So, I guess the time is ripe for one of those "year in review" posts. What did I have planned for 2010? Well, I had hoped to get to my healthy weight and be 100% prepped for my half marathon. I didn't do either of those, but I did learn new skills in readjusting expectations! So, what did I do? Well, I lost 40 pounds, shrank by 4 inches each on my waist and hip, went down two band sizes and a cup size on my chest, traded my old size 18/20s for all 14s with a nearly successful try-on of a size 12 (buttoned, but unflatteringly tight). I realized that I no longer wanted to fade into the background and started wearing brighter color- and brighter hair!
I started running last January with Couch to 5K, gradually worked my way through the first few weeks over many more than a few weeks. Very mixed results and a lot of frustration. Then I took a step back to reassess my goals. I had always intended to do my half as a run/walk, so why was I focusing on running for three miles without a walk break? I switched to Jeff Galloway's method and was much more successful. I ran in three 5ks between August and October. Then, just when I was getting to the halfway point, a speedbump in my progress- tendinitis in my ankle, quickly followed by knee pain and a doctor saying that if he had knees that sounded like mine, he would never run. One amazing physical therapist, three months and a lot of hard work later, I am back running and back up to 5 miles.
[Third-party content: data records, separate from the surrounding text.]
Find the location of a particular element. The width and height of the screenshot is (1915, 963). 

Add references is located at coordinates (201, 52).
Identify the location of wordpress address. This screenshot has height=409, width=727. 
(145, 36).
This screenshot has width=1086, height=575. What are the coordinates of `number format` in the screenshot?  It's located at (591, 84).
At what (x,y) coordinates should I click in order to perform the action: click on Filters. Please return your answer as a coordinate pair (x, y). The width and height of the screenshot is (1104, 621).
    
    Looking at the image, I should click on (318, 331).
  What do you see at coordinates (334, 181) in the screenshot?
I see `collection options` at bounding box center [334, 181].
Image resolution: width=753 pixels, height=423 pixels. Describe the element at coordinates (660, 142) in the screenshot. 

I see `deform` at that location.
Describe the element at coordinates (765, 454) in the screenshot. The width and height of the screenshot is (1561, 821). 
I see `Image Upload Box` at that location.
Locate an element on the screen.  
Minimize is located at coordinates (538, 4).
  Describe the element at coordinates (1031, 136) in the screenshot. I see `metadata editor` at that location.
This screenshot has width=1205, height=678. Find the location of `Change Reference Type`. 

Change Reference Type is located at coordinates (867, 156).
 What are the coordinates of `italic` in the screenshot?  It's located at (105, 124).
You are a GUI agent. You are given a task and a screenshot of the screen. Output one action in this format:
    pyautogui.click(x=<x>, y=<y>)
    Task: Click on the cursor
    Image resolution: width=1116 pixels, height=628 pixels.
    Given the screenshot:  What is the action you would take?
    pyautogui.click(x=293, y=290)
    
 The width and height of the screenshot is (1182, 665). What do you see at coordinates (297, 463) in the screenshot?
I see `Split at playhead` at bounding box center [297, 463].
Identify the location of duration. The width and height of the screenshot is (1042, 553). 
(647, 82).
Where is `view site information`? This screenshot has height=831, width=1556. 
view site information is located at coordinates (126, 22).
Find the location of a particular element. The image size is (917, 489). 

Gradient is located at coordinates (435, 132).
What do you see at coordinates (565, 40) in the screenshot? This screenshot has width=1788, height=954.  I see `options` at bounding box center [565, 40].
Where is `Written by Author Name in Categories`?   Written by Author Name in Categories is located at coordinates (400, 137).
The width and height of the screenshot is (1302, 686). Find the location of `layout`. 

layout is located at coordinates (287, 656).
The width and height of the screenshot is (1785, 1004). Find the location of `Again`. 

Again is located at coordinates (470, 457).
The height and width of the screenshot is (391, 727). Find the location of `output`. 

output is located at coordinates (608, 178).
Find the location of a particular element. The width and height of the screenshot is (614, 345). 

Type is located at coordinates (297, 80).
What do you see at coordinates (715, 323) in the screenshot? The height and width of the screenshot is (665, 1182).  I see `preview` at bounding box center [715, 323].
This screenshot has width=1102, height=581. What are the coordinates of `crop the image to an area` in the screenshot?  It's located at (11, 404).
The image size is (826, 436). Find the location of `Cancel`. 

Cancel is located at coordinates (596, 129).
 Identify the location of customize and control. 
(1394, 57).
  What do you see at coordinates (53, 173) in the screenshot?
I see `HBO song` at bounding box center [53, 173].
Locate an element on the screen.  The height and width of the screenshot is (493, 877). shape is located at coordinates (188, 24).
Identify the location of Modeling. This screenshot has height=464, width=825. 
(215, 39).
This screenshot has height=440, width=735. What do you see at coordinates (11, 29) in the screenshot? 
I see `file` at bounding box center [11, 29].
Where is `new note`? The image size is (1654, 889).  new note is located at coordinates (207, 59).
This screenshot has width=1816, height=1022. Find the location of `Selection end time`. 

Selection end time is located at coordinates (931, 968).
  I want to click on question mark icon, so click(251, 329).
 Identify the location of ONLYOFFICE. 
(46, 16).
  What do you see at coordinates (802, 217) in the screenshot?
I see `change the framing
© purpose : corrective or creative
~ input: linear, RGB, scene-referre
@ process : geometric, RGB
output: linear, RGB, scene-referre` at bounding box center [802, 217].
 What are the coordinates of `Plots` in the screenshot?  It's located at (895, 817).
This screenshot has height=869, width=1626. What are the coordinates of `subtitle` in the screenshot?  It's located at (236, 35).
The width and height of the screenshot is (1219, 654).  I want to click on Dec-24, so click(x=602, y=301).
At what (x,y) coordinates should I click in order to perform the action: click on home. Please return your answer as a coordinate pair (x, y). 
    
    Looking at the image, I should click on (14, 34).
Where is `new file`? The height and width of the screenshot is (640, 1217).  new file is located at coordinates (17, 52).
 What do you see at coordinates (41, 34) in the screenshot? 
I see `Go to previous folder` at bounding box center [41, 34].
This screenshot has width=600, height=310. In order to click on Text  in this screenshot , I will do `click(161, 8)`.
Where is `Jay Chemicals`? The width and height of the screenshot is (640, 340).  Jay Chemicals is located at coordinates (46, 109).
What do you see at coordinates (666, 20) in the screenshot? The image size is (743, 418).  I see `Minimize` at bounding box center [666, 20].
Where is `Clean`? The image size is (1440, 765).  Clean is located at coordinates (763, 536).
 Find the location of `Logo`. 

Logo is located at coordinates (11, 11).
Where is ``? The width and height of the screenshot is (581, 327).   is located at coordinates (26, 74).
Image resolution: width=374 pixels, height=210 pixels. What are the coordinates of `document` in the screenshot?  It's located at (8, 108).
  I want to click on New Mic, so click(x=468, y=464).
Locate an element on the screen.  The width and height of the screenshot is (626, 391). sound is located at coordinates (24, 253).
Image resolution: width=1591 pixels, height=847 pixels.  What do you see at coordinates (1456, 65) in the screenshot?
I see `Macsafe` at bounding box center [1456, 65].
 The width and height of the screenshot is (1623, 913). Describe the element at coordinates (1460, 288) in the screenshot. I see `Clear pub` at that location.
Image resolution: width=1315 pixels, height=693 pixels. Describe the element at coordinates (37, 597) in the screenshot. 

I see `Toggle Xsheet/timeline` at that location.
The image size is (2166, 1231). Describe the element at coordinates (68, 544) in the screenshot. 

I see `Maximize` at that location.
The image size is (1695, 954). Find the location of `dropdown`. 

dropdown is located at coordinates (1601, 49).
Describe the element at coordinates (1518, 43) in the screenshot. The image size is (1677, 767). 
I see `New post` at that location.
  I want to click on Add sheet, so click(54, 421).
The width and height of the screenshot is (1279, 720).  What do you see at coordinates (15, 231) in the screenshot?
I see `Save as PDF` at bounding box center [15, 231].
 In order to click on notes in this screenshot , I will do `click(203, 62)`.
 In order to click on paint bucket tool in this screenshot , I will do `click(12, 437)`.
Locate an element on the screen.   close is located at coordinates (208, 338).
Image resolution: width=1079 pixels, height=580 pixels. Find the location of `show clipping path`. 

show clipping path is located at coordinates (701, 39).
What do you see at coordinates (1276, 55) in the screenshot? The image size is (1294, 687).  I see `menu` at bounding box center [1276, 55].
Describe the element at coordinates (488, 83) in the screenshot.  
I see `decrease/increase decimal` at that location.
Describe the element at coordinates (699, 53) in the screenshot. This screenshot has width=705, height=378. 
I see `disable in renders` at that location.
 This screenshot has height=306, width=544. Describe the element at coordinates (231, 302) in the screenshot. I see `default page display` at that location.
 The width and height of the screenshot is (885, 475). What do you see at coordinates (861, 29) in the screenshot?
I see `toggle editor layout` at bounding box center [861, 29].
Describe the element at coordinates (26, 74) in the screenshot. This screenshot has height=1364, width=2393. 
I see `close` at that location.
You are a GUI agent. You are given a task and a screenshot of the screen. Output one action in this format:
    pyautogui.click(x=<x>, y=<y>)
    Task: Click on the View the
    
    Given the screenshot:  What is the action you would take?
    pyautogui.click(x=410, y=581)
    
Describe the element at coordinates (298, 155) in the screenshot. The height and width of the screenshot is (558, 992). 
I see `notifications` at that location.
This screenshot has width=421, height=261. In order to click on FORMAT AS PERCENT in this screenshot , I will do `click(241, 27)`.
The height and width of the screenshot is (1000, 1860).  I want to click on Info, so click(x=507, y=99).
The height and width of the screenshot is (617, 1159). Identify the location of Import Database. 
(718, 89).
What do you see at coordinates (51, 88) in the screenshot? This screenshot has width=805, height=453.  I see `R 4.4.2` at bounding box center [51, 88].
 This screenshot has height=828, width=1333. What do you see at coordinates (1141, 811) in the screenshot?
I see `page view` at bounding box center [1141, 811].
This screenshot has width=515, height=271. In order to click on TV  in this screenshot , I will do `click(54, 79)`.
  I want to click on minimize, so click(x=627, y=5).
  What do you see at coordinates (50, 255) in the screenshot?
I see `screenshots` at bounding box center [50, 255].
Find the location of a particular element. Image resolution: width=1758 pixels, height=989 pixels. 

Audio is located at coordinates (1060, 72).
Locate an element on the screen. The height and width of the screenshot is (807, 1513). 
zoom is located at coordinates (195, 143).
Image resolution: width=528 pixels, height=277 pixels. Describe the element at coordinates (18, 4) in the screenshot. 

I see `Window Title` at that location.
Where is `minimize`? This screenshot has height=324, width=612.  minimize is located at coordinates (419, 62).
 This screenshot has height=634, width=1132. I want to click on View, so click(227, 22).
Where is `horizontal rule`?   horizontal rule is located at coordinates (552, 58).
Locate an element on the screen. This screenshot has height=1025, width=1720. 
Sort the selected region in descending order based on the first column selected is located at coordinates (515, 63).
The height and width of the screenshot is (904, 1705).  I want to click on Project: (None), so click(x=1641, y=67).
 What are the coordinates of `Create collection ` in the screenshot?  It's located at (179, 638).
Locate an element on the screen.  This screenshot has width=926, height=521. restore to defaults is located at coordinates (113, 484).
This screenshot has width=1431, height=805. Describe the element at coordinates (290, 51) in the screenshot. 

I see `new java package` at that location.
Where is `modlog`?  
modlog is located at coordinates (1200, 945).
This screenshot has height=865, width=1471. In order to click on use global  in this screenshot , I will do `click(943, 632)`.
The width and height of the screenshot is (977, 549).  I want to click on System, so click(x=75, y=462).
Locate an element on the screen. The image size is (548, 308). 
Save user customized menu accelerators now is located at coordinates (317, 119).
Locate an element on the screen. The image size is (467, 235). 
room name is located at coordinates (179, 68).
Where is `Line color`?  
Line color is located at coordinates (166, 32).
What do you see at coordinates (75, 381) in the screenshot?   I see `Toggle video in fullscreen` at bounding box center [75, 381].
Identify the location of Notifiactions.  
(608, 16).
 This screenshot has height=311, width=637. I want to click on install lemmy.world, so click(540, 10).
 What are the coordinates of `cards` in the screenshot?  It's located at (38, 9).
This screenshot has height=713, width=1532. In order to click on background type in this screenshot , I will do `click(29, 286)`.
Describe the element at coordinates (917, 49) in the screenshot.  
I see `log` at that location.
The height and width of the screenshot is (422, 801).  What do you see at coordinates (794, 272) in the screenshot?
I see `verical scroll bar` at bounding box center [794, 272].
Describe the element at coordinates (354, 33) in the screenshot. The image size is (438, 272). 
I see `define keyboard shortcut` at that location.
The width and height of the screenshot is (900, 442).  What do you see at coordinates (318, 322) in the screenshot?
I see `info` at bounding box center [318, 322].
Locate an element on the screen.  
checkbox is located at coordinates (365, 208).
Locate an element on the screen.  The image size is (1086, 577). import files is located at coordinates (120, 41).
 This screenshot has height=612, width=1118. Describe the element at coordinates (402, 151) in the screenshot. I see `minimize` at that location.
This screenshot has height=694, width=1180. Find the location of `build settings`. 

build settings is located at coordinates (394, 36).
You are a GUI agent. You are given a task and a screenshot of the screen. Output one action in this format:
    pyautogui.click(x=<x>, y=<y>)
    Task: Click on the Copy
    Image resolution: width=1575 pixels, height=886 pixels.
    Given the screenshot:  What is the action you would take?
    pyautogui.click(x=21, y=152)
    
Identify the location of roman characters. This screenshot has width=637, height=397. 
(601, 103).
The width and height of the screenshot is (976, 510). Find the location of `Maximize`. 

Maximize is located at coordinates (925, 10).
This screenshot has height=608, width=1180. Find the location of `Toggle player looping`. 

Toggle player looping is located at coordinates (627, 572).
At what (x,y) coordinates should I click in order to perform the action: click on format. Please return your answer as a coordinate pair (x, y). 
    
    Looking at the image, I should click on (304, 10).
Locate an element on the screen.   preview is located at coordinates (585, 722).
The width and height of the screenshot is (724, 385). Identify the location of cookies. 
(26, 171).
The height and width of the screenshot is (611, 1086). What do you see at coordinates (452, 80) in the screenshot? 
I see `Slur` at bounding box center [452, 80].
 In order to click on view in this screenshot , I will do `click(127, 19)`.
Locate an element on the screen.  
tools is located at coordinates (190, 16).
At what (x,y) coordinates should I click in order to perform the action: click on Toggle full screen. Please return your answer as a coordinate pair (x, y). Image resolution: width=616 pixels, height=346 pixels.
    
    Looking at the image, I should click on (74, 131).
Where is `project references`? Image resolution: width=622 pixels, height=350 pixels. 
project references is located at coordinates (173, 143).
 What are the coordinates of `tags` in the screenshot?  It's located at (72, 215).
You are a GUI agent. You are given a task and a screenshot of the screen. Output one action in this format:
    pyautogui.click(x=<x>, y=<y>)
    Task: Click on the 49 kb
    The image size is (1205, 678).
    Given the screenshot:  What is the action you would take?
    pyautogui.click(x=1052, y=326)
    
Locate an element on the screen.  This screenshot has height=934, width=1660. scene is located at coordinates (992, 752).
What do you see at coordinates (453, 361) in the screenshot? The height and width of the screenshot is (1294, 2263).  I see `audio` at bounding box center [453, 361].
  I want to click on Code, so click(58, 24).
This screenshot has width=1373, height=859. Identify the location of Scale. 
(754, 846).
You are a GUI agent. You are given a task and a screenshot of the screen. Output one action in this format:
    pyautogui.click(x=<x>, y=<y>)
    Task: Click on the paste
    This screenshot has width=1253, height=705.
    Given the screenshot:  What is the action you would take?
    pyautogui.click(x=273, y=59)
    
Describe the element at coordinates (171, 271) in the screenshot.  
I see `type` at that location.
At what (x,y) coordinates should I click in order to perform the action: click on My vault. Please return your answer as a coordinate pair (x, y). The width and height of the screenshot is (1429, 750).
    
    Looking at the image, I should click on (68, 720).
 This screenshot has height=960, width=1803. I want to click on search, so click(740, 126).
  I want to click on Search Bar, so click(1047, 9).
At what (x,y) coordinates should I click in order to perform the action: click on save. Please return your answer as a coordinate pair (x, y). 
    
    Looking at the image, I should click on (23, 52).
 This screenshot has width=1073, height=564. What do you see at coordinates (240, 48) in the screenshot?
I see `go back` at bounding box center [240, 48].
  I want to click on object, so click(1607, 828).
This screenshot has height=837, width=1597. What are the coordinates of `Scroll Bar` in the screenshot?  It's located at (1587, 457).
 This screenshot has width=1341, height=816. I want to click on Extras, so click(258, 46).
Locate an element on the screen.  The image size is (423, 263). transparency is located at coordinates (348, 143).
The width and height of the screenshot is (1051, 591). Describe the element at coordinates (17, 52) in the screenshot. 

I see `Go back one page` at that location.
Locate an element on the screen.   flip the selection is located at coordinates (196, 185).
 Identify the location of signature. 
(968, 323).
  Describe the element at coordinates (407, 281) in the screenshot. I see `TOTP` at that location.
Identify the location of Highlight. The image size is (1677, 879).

I have 55 days to build up my mileage for the Princess Half Marathon. It's a lot to do, but I think I can do it. That five mile run I took on Thursday? The first one since October without a single brace or support (I forgot to pack about half of my running accessories). It was slow. Lord, was it ever slow! But it was relatively pain-free and it was under the minimum speed. I can do this!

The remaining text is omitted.